La critica in esame, sotto le spoglie dell’asserita violazione di legge, cerca invece di sovvertire nel merito l’esito dell’esame dei rapporti internazionali apprezzati dal Tribunale, malgrado l’accertamento del verificarsi di una situazione di violenza indiscriminata in situazioni di conflitto armato, interno o internazionale, rilevante a norma del D.Lgs. n. 251 del 2007, art. 14, lett. c), costituisca un apprezzamento di fatto di esclusiva competenza del primo giudice, non rivedibile nè rinnovabile avanti a questa Corte.

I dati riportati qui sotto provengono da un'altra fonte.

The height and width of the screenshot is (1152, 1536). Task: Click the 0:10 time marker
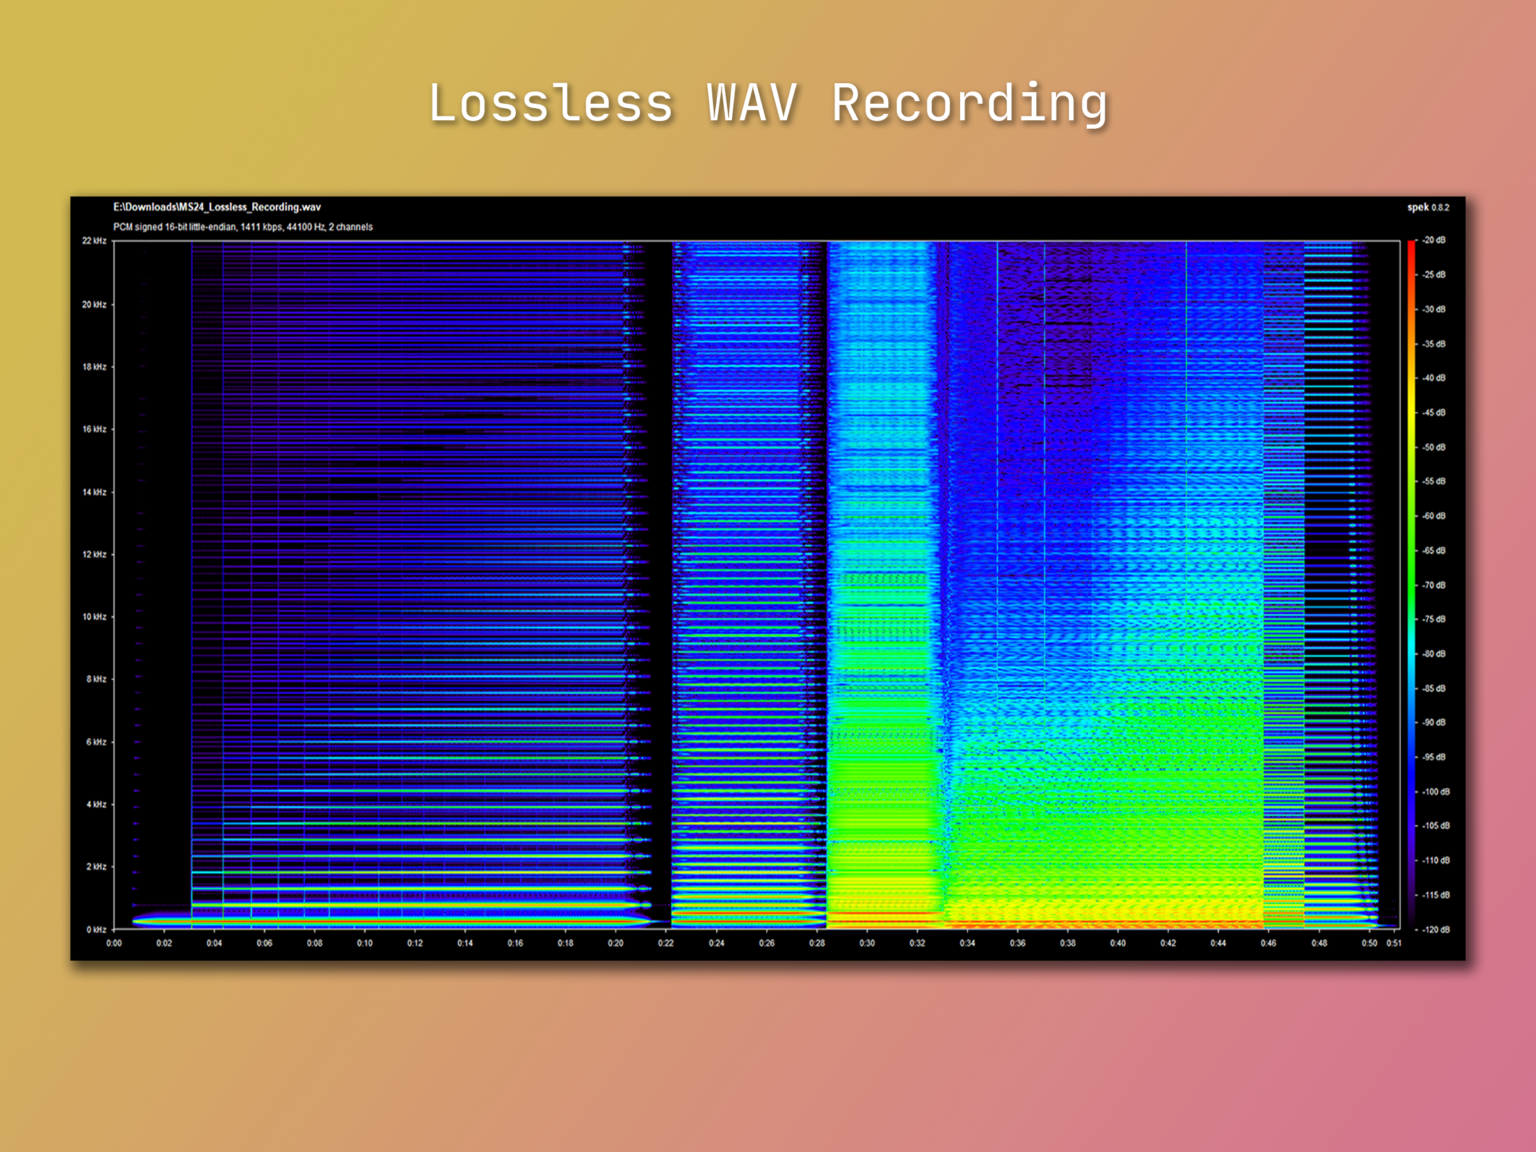[x=365, y=943]
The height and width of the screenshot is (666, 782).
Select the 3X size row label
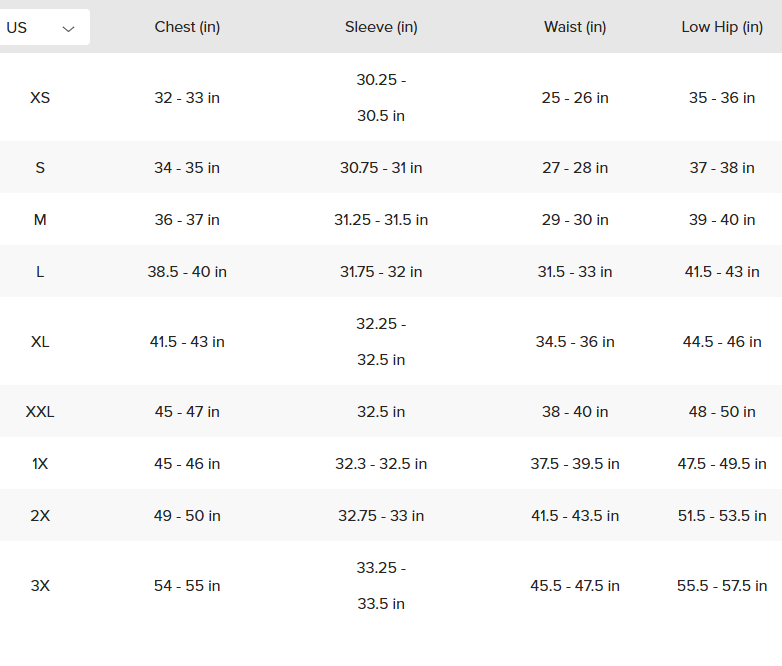40,585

5. Rimangono assorbiti il terzo e il quarto motivo di ricorso (concernenti il ricorrere dei presupposti per ottenere il riconoscimento della protezione umanitaria e l’omesso esame dei documenti prodotti a tal fine), non essendovi necessità, allo stato, di provvedere in merito alla forma di protezione internazionale minore richiesta in subordine dal ricorrente.

6. Il provvedimento impugnato andrà dunque cassato, con rinvio al Tribunale di Venezia, il quale, nel procedere a nuovo esame della causa, si atterrà ai principi sopra illustrati, avendo cura anche di provvedere sulle spese del giudizio di legittimità.

P.Q.M.

La Corte accoglie il primo e il secondo motivo di ricorso nei termini di cui in motivazione, dichiara assorbiti gli altri, cassa il decreto impugnato in relazione ai motivi accolti e rinvia la causa al Tribunale di Venezia in diversa composizione, cui demanda di provvedere anche sulle spese del giudizio di legittimità.

Così deciso in Roma, il 22 marzo 2021.